About PHP
History of PHP
PHP(Hypertext Preprocessor) was created by Rasmus Lerdorf in 1994. It was initially developed for HTTP usage logging and server-side from generation in Unix.
PHP 2(1995) transformed the language into a server side embedded scripting language. Added database support, file uploads, variables, arrays, recursive functions, conditionals, iteration, regular expressions, etc.
PHP 3(1998) added support for ODBC data sources, multiple platform support, email protocols (SNMP, IMAP), and new parser written by Zeev Suraski and Andi Gutmans.
PHP 4(2000) became an independent component of the web server for added efficiency. The parser was renamed the Zend engine. Many security features were added.
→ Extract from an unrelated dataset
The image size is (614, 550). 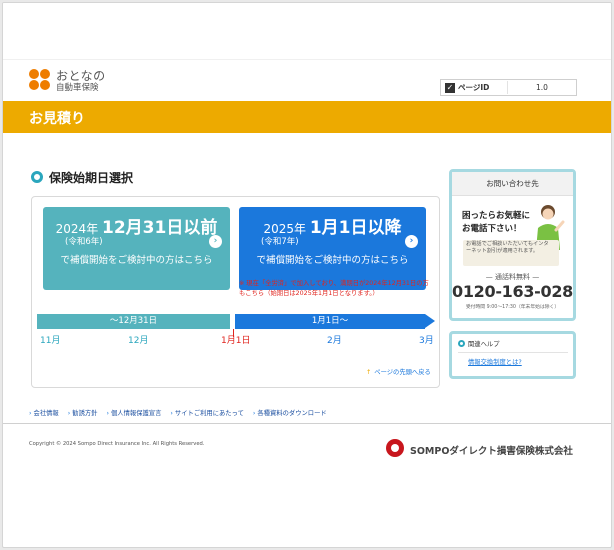 What do you see at coordinates (334, 341) in the screenshot?
I see `month-label: 2月` at bounding box center [334, 341].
PHP 5(2004) adds Zend Engine II with object oriented programming, robust XML support using the libxml2 library, SOAP extension for interoperability with web services, SQLITE has been bundled with PHP
Introduction of PHP
PHP is an HTML-embedded scripting language. Much of its syntax is borrowed from C, Java and Perl with a couple of unique PHP-specific features thrown in. The goal of the language is to allow web developers to write dynamically generated pages quickly.
With PHP, you can do things like create username, and password login pages, check details from a form, create forums, blogs, picture galleries, and a whole lot more. PHP is a open source, you won't be spending any extra money to buy the software. It is free to usse. That's why PHP is popular!. PHP are executed mainly on the server so it is called as server side scripting language. The executed results are then sent back to the client browser.
Why is PHP used?
Easy to use, Code is embedded into HTML. The PHP code is enclosed in special start and end tags that allow you to jump into and out of "PHP mode". Cross platforms runs on almost any web server on several operating system. One of the strongest features is the wide range of supported database.